==== Dataset entries ====

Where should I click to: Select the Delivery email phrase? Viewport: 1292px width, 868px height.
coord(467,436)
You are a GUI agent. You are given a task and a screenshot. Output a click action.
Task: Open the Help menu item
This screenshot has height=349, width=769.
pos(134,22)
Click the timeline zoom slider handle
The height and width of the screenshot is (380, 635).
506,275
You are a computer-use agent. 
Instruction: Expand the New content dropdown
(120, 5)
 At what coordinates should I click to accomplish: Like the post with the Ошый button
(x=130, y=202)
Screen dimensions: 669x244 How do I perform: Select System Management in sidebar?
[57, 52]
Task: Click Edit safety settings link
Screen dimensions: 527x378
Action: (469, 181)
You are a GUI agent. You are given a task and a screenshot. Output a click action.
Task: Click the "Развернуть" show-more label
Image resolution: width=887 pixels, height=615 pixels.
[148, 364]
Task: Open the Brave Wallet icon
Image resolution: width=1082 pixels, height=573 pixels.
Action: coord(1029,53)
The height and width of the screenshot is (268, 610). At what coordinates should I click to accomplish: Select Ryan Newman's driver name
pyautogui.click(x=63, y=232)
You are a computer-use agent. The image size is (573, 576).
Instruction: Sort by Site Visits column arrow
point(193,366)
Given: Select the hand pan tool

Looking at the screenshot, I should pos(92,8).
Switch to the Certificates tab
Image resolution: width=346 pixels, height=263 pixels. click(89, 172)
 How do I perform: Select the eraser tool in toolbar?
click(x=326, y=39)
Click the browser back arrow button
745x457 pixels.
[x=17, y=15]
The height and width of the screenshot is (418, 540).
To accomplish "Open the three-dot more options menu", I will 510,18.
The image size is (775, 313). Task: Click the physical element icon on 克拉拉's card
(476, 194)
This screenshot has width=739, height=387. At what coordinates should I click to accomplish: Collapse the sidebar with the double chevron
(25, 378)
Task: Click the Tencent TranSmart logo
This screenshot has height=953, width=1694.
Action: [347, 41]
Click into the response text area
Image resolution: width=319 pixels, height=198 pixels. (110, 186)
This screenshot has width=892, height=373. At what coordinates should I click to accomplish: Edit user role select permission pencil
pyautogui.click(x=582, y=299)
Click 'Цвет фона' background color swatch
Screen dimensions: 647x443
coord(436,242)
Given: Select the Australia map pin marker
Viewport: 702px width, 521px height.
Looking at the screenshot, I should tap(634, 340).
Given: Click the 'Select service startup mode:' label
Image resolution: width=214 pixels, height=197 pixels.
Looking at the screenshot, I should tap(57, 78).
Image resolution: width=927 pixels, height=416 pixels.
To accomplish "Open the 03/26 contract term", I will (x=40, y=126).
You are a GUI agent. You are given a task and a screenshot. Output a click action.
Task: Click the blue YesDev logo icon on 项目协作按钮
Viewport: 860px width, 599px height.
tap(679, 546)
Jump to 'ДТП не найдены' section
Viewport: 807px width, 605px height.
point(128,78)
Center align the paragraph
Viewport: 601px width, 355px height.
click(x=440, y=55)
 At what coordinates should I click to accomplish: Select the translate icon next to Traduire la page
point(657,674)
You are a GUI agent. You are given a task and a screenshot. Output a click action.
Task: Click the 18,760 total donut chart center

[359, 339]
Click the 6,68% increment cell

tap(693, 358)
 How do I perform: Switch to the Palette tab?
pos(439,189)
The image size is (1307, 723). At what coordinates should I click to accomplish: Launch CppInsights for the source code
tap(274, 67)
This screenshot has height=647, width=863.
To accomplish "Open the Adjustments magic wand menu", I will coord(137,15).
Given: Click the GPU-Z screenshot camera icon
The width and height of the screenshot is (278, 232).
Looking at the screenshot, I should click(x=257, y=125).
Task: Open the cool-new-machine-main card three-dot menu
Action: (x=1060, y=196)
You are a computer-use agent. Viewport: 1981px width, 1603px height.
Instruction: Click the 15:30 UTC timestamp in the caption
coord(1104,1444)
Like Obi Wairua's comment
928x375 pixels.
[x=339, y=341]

====

• _Exercise requirements_: Edit the items above so that each "computer-use agent" becomes "desktop automation agent", leaving everything else unchanged.

• _Final answer_:
Where should I click to: Select the Delivery email phrase? Viewport: 1292px width, 868px height.
coord(467,436)
You are a GUI agent. You are given a task and a screenshot. Output a click action.
Task: Open the Help menu item
This screenshot has height=349, width=769.
pos(134,22)
Click the timeline zoom slider handle
The height and width of the screenshot is (380, 635).
506,275
You are a desktop automation agent. 
Instruction: Expand the New content dropdown
(120, 5)
 At what coordinates should I click to accomplish: Like the post with the Ошый button
(x=130, y=202)
Screen dimensions: 669x244 How do I perform: Select System Management in sidebar?
[57, 52]
Task: Click Edit safety settings link
Screen dimensions: 527x378
Action: (469, 181)
You are a GUI agent. You are given a task and a screenshot. Output a click action.
Task: Click the "Развернуть" show-more label
Image resolution: width=887 pixels, height=615 pixels.
[148, 364]
Task: Open the Brave Wallet icon
Image resolution: width=1082 pixels, height=573 pixels.
Action: coord(1029,53)
The height and width of the screenshot is (268, 610). At what coordinates should I click to accomplish: Select Ryan Newman's driver name
pyautogui.click(x=63, y=232)
You are a desktop automation agent. The image size is (573, 576).
Instruction: Sort by Site Visits column arrow
point(193,366)
Given: Select the hand pan tool

Looking at the screenshot, I should pos(92,8).
Switch to the Certificates tab
Image resolution: width=346 pixels, height=263 pixels. click(89, 172)
 How do I perform: Select the eraser tool in toolbar?
click(x=326, y=39)
Click the browser back arrow button
745x457 pixels.
[x=17, y=15]
The height and width of the screenshot is (418, 540).
To accomplish "Open the three-dot more options menu", I will 510,18.
The image size is (775, 313). Task: Click the physical element icon on 克拉拉's card
(476, 194)
This screenshot has width=739, height=387. At what coordinates should I click to accomplish: Collapse the sidebar with the double chevron
(25, 378)
Task: Click the Tencent TranSmart logo
This screenshot has height=953, width=1694.
Action: [347, 41]
Click into the response text area
Image resolution: width=319 pixels, height=198 pixels. (110, 186)
This screenshot has width=892, height=373. At what coordinates should I click to accomplish: Edit user role select permission pencil
pyautogui.click(x=582, y=299)
Click 'Цвет фона' background color swatch
Screen dimensions: 647x443
coord(436,242)
Given: Select the Australia map pin marker
Viewport: 702px width, 521px height.
Looking at the screenshot, I should tap(634, 340).
Given: Click the 'Select service startup mode:' label
Image resolution: width=214 pixels, height=197 pixels.
Looking at the screenshot, I should tap(57, 78).
Image resolution: width=927 pixels, height=416 pixels.
To accomplish "Open the 03/26 contract term", I will (x=40, y=126).
You are a GUI agent. You are given a task and a screenshot. Output a click action.
Task: Click the blue YesDev logo icon on 项目协作按钮
Viewport: 860px width, 599px height.
tap(679, 546)
Jump to 'ДТП не найдены' section
Viewport: 807px width, 605px height.
point(128,78)
Center align the paragraph
Viewport: 601px width, 355px height.
click(x=440, y=55)
 At what coordinates should I click to accomplish: Select the translate icon next to Traduire la page
point(657,674)
You are a GUI agent. You are given a task and a screenshot. Output a click action.
Task: Click the 18,760 total donut chart center

[359, 339]
Click the 6,68% increment cell

tap(693, 358)
 How do I perform: Switch to the Palette tab?
pos(439,189)
The image size is (1307, 723). At what coordinates should I click to accomplish: Launch CppInsights for the source code
tap(274, 67)
This screenshot has height=647, width=863.
To accomplish "Open the Adjustments magic wand menu", I will coord(137,15).
Given: Click the GPU-Z screenshot camera icon
The width and height of the screenshot is (278, 232).
Looking at the screenshot, I should click(x=257, y=125).
Task: Open the cool-new-machine-main card three-dot menu
Action: (x=1060, y=196)
You are a desktop automation agent. Viewport: 1981px width, 1603px height.
Instruction: Click the 15:30 UTC timestamp in the caption
coord(1104,1444)
Like Obi Wairua's comment
928x375 pixels.
[x=339, y=341]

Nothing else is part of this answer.